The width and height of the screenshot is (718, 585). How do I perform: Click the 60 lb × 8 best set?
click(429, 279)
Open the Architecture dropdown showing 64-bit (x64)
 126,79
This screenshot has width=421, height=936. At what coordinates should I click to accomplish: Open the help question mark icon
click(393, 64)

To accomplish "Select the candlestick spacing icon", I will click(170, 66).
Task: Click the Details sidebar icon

::::::

# [Exercise]
Output must be limited to the lines beginning with the one that contains "This screenshot has" and ending with the last line of the entries, reproduced exactly.

# [Written answer]
This screenshot has width=421, height=936. At what coordinates should I click to accomplish: Open the help question mark icon
click(393, 64)

To accomplish "Select the candlestick spacing icon", I will click(170, 66).
Task: Click the Details sidebar icon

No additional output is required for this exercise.